Презентация сборника пройдет в Некрасовской библиотеке 13 сентября, начало в 18:30. «Поговорим о том, откуда и из чего берется проза, достаточно ли одного слова, чтобы развернуть повествование, почитаем отрывки из разных рассказов, а может даже и посмотрим немного фотографий русского Севера», — рассказала автор. Тут же можно будет купить и подписать книгу.
По просьбе «Яркуба» Ольга Никонова предоставила для публикации рассказ «Живи хорошо!». Читайте его прямо сейчас — и увидимся на презентации.
Живи хорошо!
Поезд опоздал на два часа. На станции, кроме меня, сошли только двое — высокий бородач и его лохматая белая собака. На перроне их никто не встретил, и они, не задерживаясь, направились к остановке рейсового автобуса. Поезд постоял на пустой станции пару минут, потом прогудел печально, и пошел ещё дальше на север.
Я вышла из вагона заспанная, растерянная. Меня кинулись обнимать, звучно чмокали в щеки и лоб, что-то спрашивали, друг друга перебивая. Молодой сеттер, Демон, никак не мог достать до моего лица языком, и с отчаянья лаял, прыгал мокрыми лапами на плечи.
До Шижни ехали по узкой гравийке. Рваные тучи ползли над лесом, почти задевая маковки елей. Лес тревожно гудел и качался. Канал покрылся мелкой рябью. С близкого моря задувал холодный северный ветер — моряна...
Иван Матвеич не вышел встречать меня. С прошлой зимы он жил один, и без шумной, хлопотливой бабы Клавдеи и дом, и хозяин заметно постарели, отдалились от мира, от его света и радостей.

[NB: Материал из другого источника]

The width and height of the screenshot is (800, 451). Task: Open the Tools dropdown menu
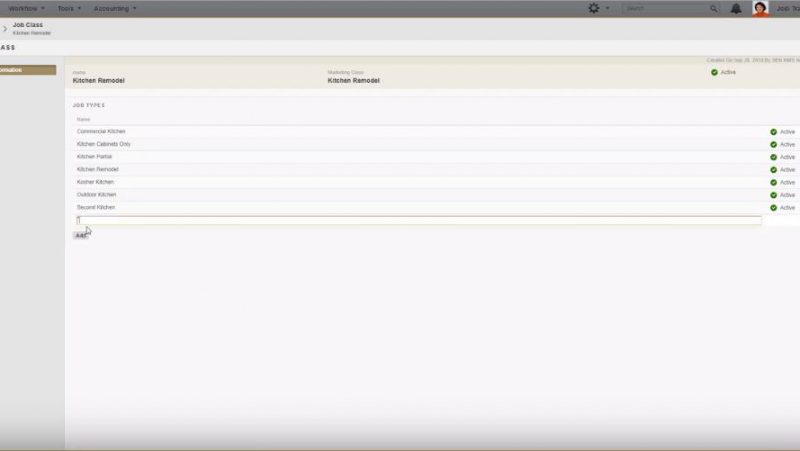point(69,8)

Дед Иван больше не рыбачил. Совсем не выходил в море. Осенью по привычке просмолил старую лодку, но красить её по весне уже не брался. Лодка так и лежала у мостков, перевёрнутая, чёрная. В моём детстве она была весёлой, с аккуратно выкрашенными в небесно-голубой боками. Иван Матвеич тогда охотно катал меня по синему, радостному от солнца каналу. Греб сильно, привычно, посмеиваясь и заломив на затылок синюю фуражку с «крабом». Морская форма осталась у него со времён службы в порту, где был он пожарным инспектором.

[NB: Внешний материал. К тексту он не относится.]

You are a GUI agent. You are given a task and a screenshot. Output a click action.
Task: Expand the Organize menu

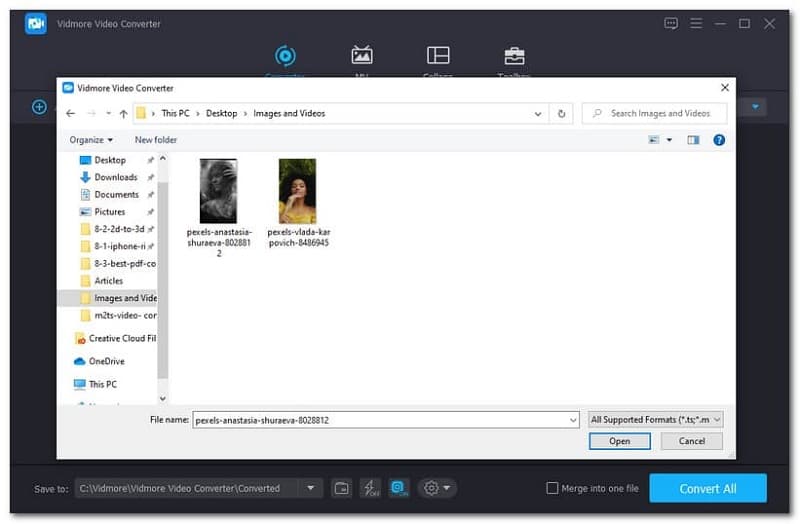pyautogui.click(x=91, y=140)
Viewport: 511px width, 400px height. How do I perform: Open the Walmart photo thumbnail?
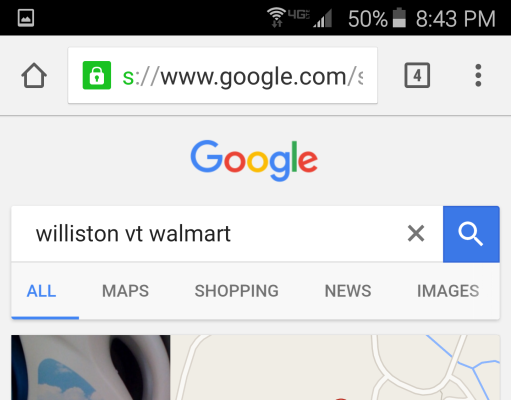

Когда у хозяйки, бабы Клавдеи, были еще силы, она каждое утро плавала на той лодке через канал. Ещё и теперь часто увидишь там вековую, ветхую старушонку, сгорбленную, тёмную всю — уж едва идет, кажется, а у мостков ловко запрыгивает в лодку и шурует вёслами! Канал широкий, грести старухе, пожалуй, полчаса. Но им без лодки жизни нет, даже хлеба не купишь — магазин-то на другом берегу!
Я привезла Ивану Матвеичу три резные рамки для фото. Он долго разглядывал их, благодарил меня, целовал, неловко прижимаясь холодной, небритой щекой. Потом надел очки на резинке — «а валятся, однако!» — и деловито порылся в комоде. Комод был древним, с резными толстыми ножками, со скругленными ореховыми боками. Достался он бабе Клавдее в приданое, везли его тогда из богатого Сумского Посада.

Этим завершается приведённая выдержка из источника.